- Goal of the exercise -
Restate word for word the lines from the one bearing "You are a computer-use" through the end of the entries below, and leave every picture out.

====== Records for the exercise

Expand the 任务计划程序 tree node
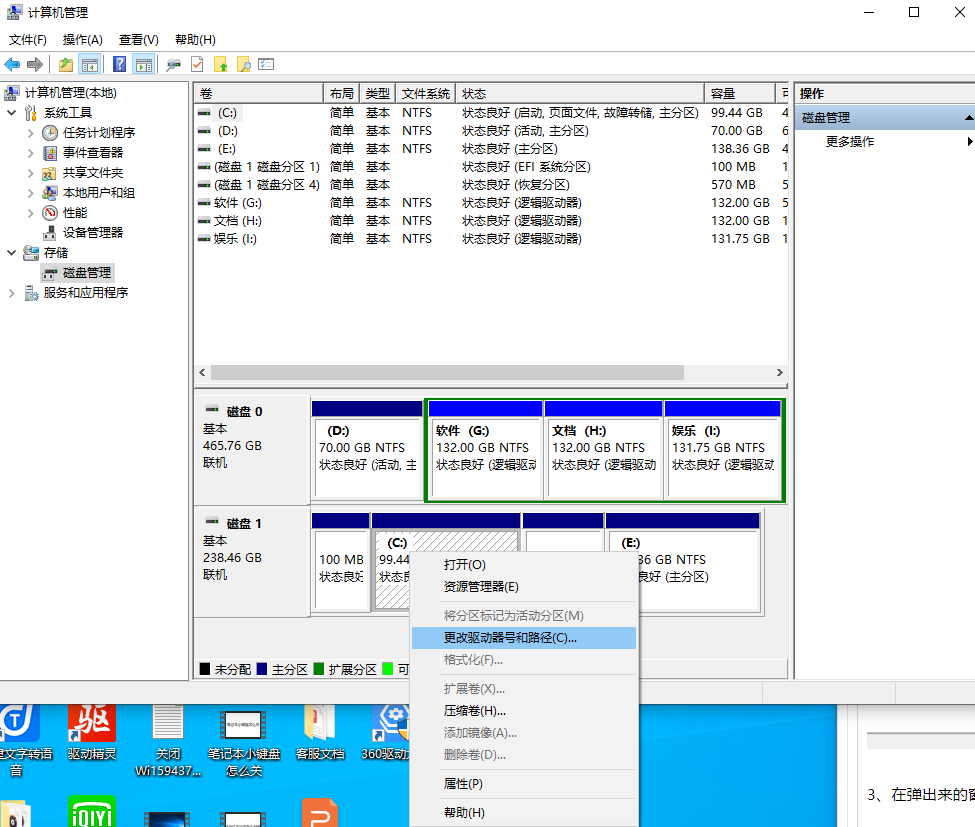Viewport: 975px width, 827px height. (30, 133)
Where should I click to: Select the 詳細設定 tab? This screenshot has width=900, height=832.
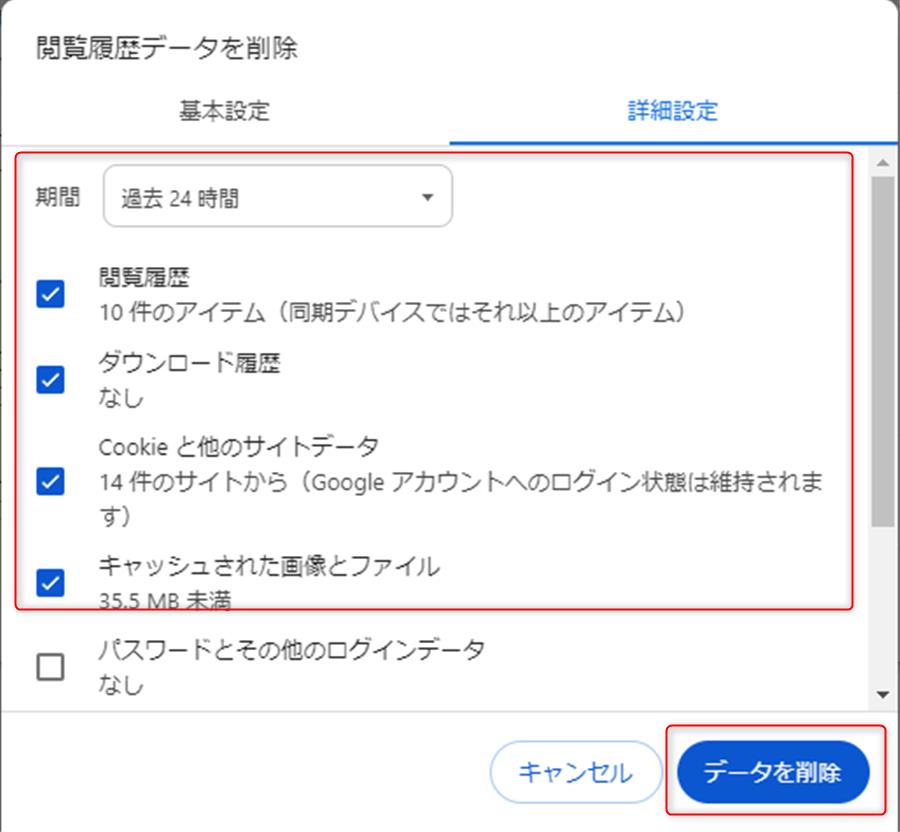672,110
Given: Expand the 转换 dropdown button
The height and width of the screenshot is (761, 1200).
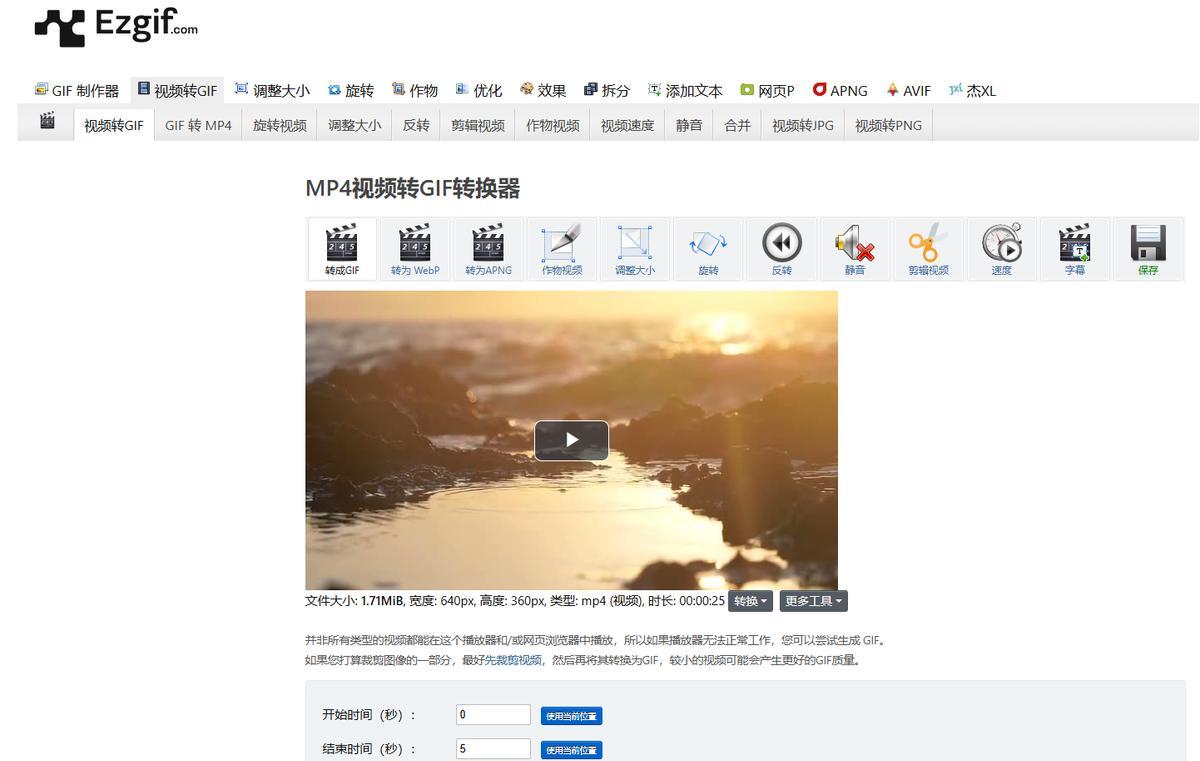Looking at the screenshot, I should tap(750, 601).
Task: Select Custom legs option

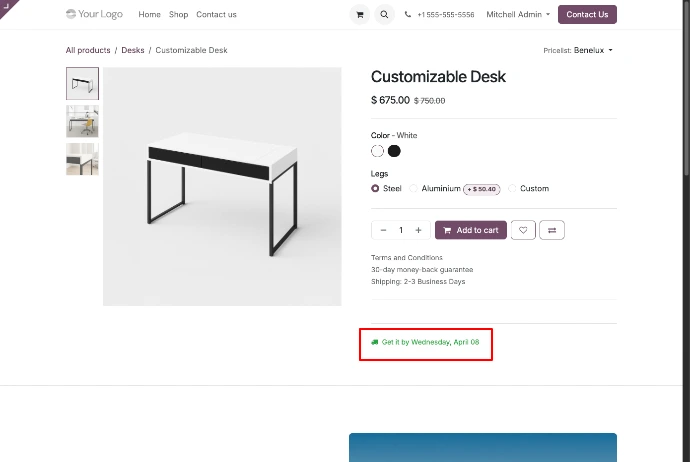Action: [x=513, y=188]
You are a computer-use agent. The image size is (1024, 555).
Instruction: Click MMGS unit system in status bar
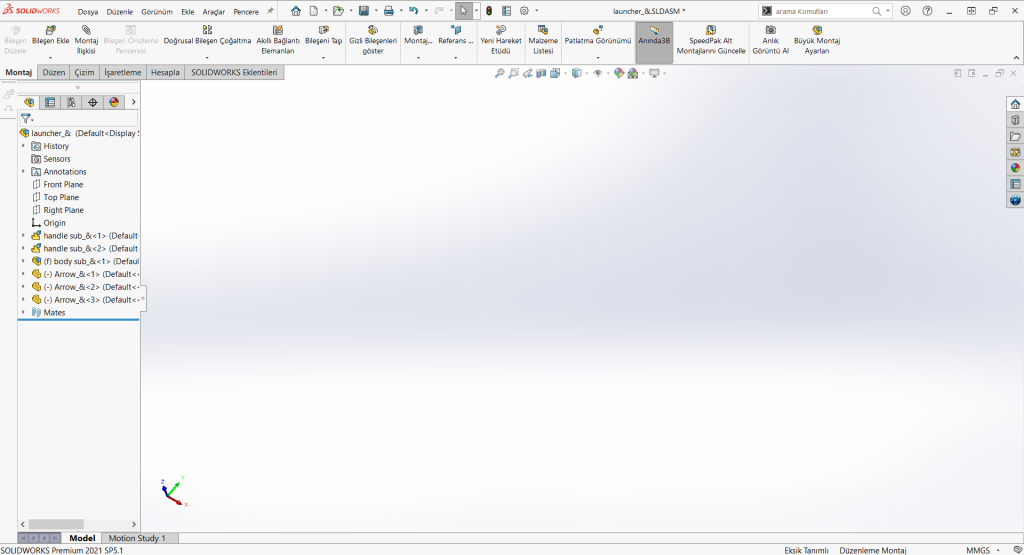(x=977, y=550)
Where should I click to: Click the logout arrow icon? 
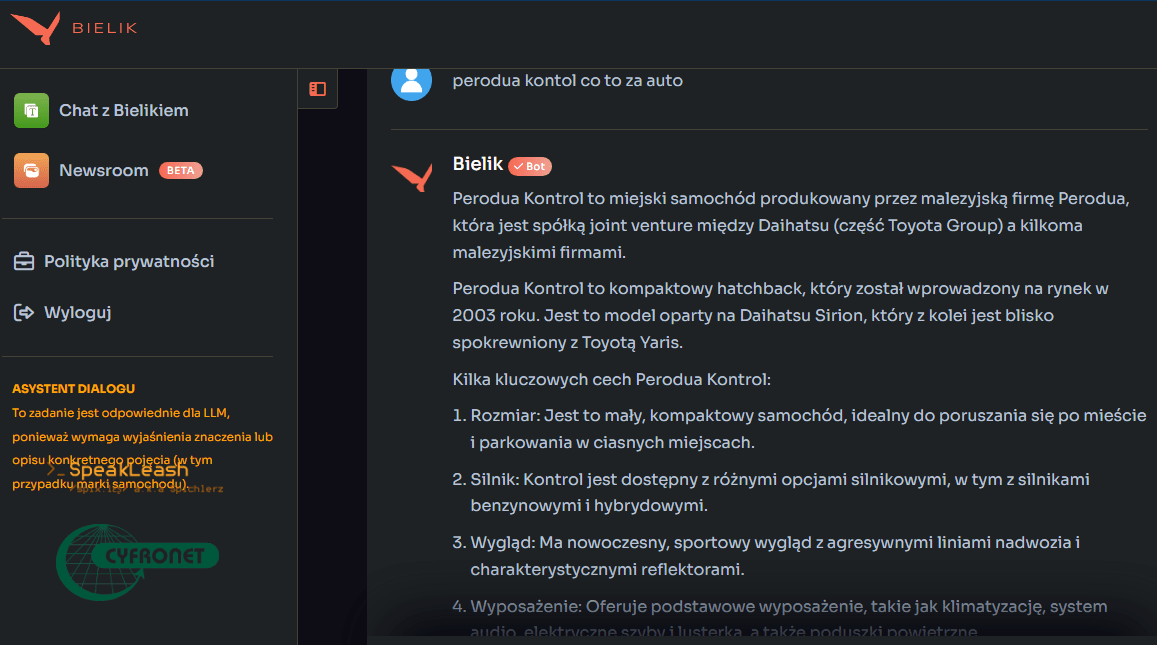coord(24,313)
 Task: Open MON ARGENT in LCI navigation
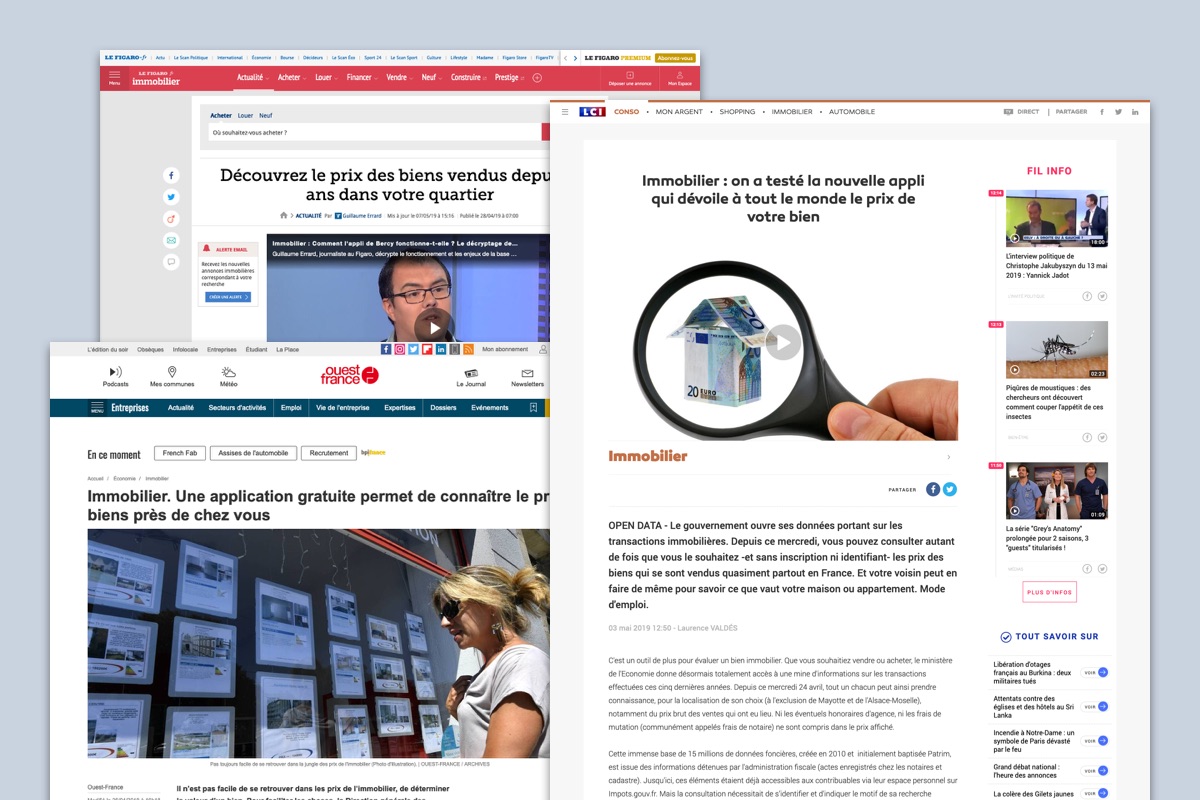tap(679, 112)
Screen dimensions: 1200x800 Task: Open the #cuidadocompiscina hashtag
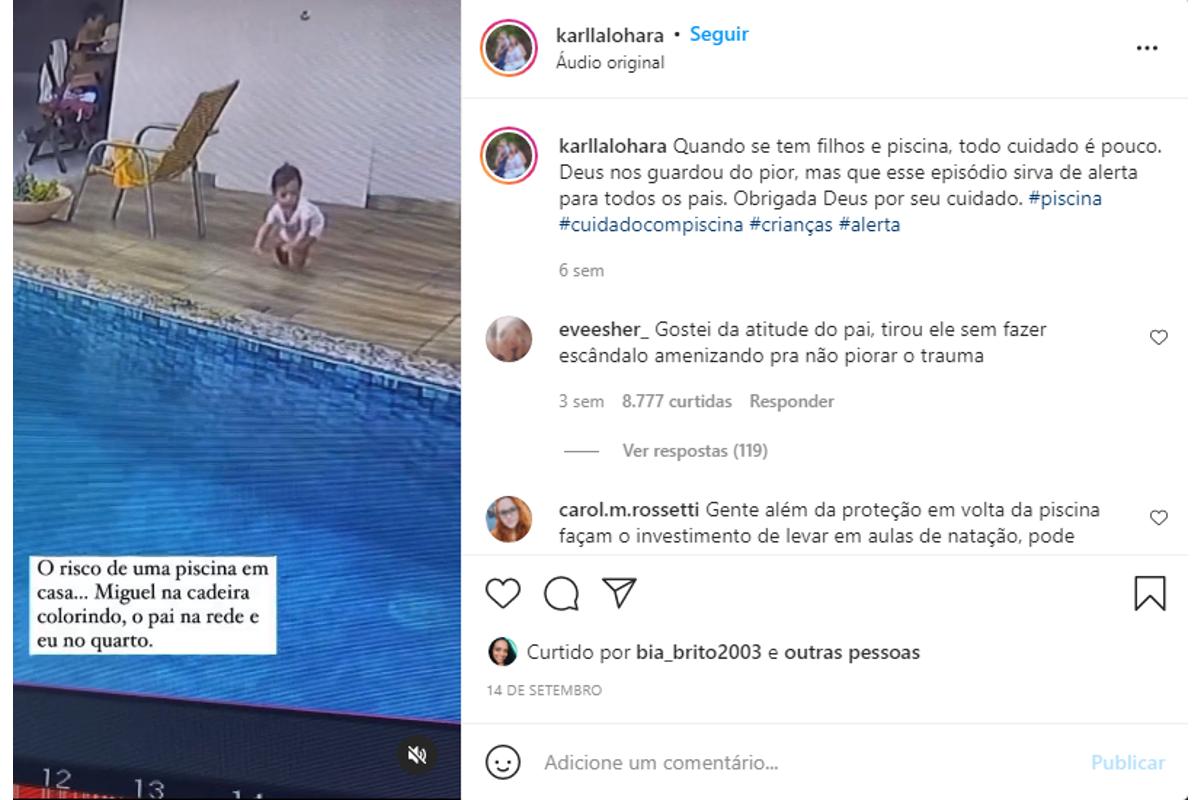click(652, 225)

============

- Exercise output -
You are a computer-use agent. The image size is (1024, 555).
Instruction: Click MMGS unit system in status bar
(x=977, y=550)
Where should I click to: Click the logout arrow icon? 
coord(24,313)
 Task: Open MON ARGENT in LCI navigation
tap(679, 112)
Screen dimensions: 1200x800 Task: Open the #cuidadocompiscina hashtag
click(652, 225)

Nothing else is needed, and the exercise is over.